#### Given task
Continue the forum thread about repairing a crock-pot with a broken foot from the point where it stops.

#### Excerpted passage
# broke a foot off my crock-pot



## Boss Dog (Feb 8, 2013)

As the title implies. I have (apparently) an old crock-pot, small I think it's a 2 qt. Anyway the feet are riveted into the bottom of the case. The crock is permanent install and doesn't come out. You guessed it, I broke one the feet off. Now I'm, err... frugal and don't want to just go buy a new one. This pot works fine but wobbles. Any one here make a repair like this before? 

If I just put rubber stick-on foot pads, I'm afraid it will be too hot for them and they'll either melt, or the glue will and they'll come off. 

I checked the manufacturer's site and they offer replacement screw-in rubber feet (for newer models?) but that don't help me. Only thing I can figure is to try drilling out the rivets and finding screw-in feet from another source (like my old radios). I'll also have to find right size screws so as not to damage the crock bottom or heating coils. 

Any suggestions?


----------



## A Watchman (Sep 14, 2015)

I had an older a quite expensive crock pot that we had used for 20 years. Too many cracks in the pot, so I replaced it a couple moths ago on Amazon. I paid 30 bucks for a new 6 quart.


----------



## rstanek (Nov 9, 2012)

You may try( very carefully) to drill a hole and tap for a flat head screw and use the screw for the foot.:vs_bulb:


----------



## Sonya (Oct 20, 2016)

Depends on how much you love the old thing. If you really love it I would use glue and see how long it works, or just find a suitably sized little ceramic dish/nob and use that. If you drill something could go very wrong, especially if it is old. Can you tell if the rivets are aluminum or steel?

#### Given data
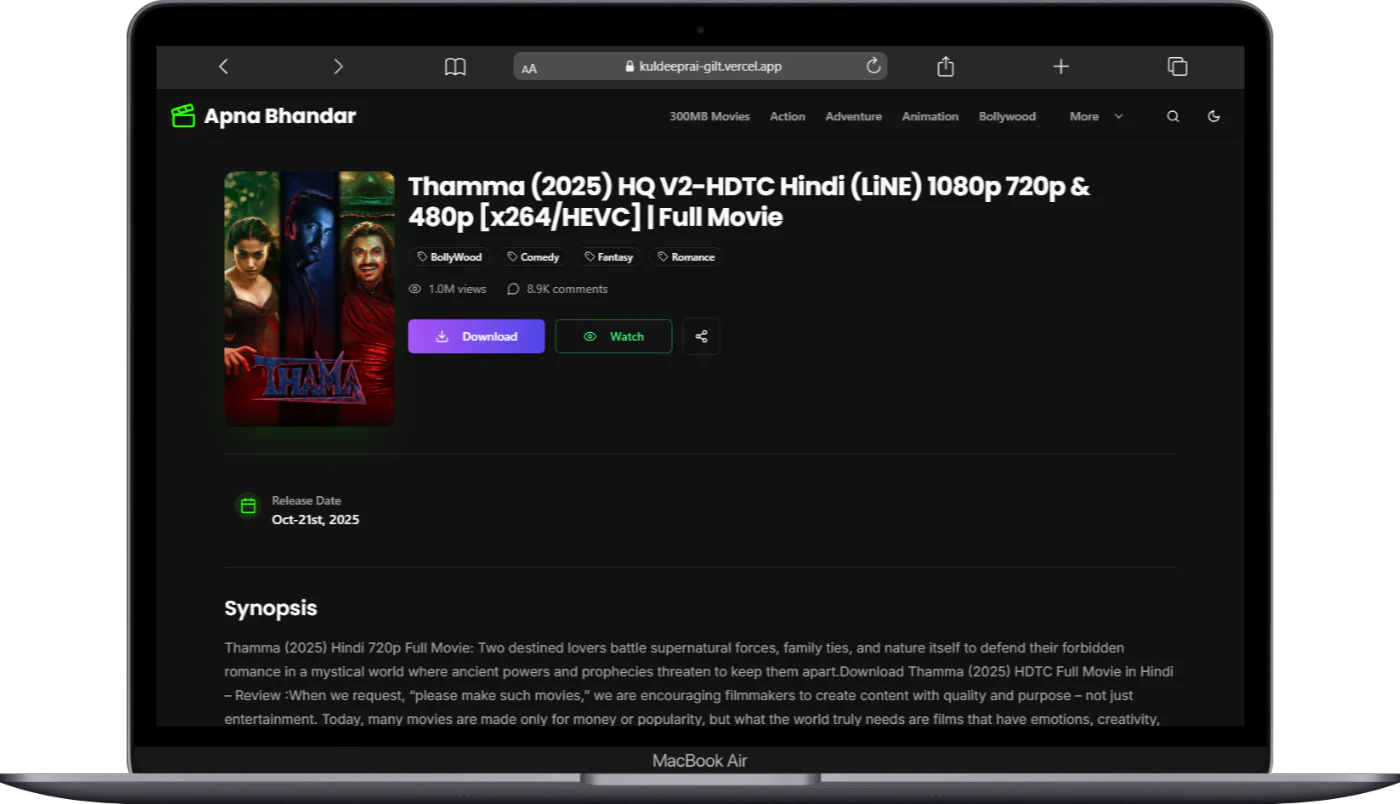Show the tab overview icon
This screenshot has height=804, width=1400.
coord(1177,66)
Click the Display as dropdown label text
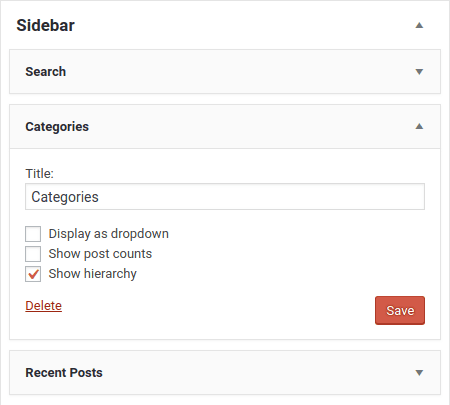Viewport: 450px width, 405px height. (109, 234)

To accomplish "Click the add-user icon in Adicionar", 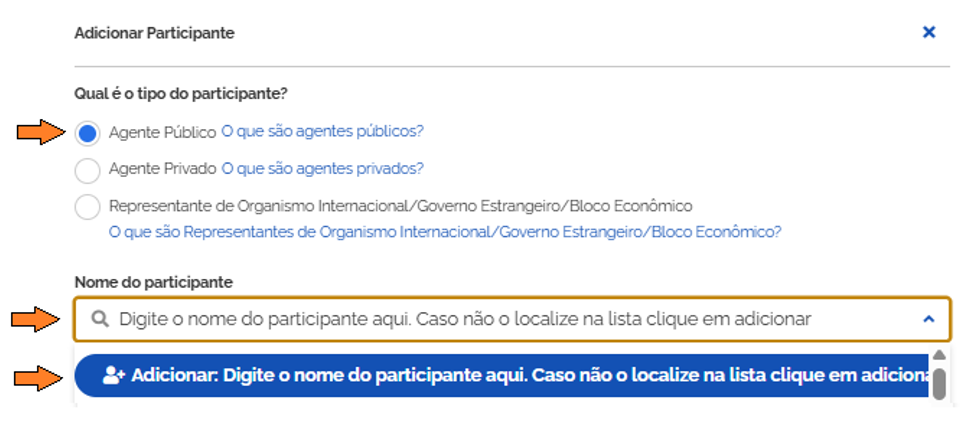I will pyautogui.click(x=113, y=375).
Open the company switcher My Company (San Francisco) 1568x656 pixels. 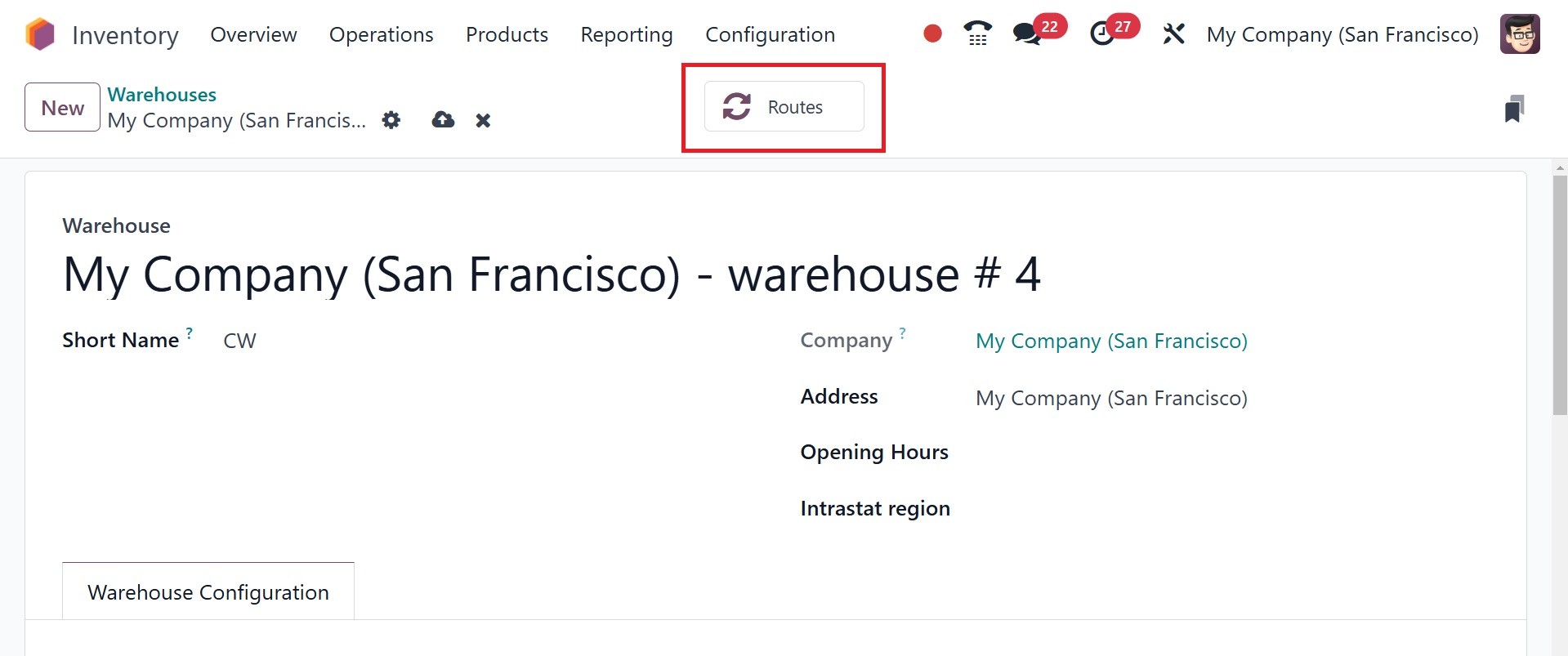pyautogui.click(x=1342, y=34)
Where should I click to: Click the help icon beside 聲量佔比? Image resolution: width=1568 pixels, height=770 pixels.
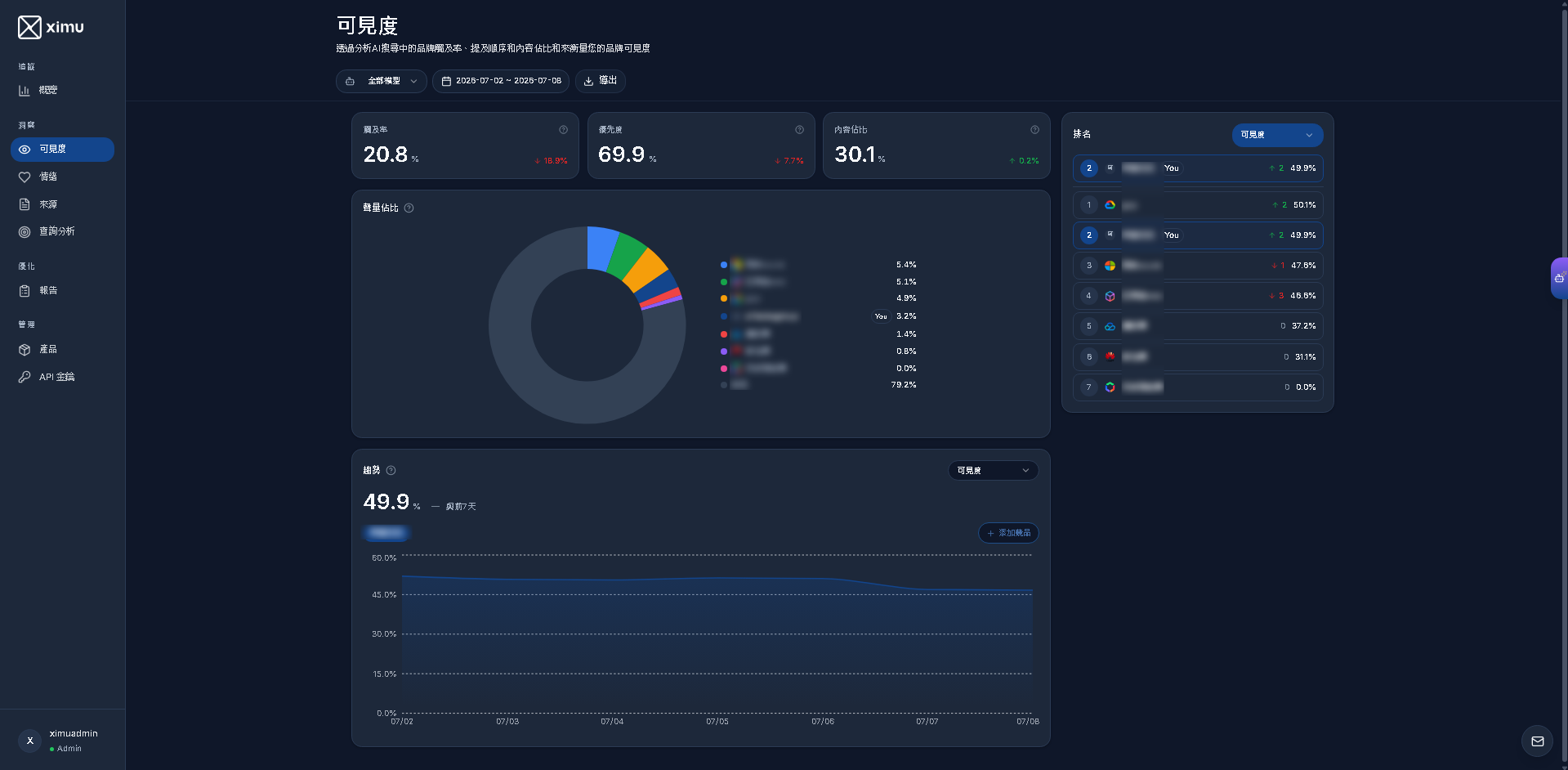coord(409,208)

#### Result
JMO.


----------



## Robie (Jun 2, 2016)

You can buy a new, 2 qt crock pot on Amazon for $12 with free shipping.

Or...epoxy a wooden foot back in place on the old one.


----------



## Targetshooter (Dec 4, 2015)

Robie has the way to go " epoxy " get the two part , full the crock up with water for weight when you put the foot back on to hold it in place .


----------



## Slippy (Nov 14, 2013)

Look no further Boss Dog, ole Slip done got your fix!

JB Weld! I've used it on some items that get hot and its supposed to be able to handle 500 degree heat. Good luck

FAQs | J-B Weld



Boss Dog said:


> As the title implies. I have (apparently) an old crock-pot, small I think it's a 2 qt. Anyway the feet are riveted into the bottom of the case. The crock is permanent install and doesn't come out. You guessed it, I broke one the feet off. Now I'm, err... frugal and don't want to just go buy a new one. This pot works fine but wobbles. Any one here make a repair like this before?
> 
> If I just put rubber stick-on foot pads, I'm afraid it will be too hot for them and they'll either melt, or the glue will and they'll come off.
> 
> ...


----------



## Camel923 (Aug 13, 2014)

Slippy hit it with j and b weld. That stuff will hold almost anything.


----------



## sideKahr (Oct 15, 2014)

JB Weld should work for this repair. It's good stuff, but it isn't completely impervious to heat. I used it to build an alcohol stove, and it toasted to dust.


----------



## Boss Dog (Feb 8, 2013)

Thanks for all the replies. 

I've been doing a little research (because I'm cheap) and found that the intended temperature of most crock-pots is 209 degree's F. 
I dunno why they chose that particular temp.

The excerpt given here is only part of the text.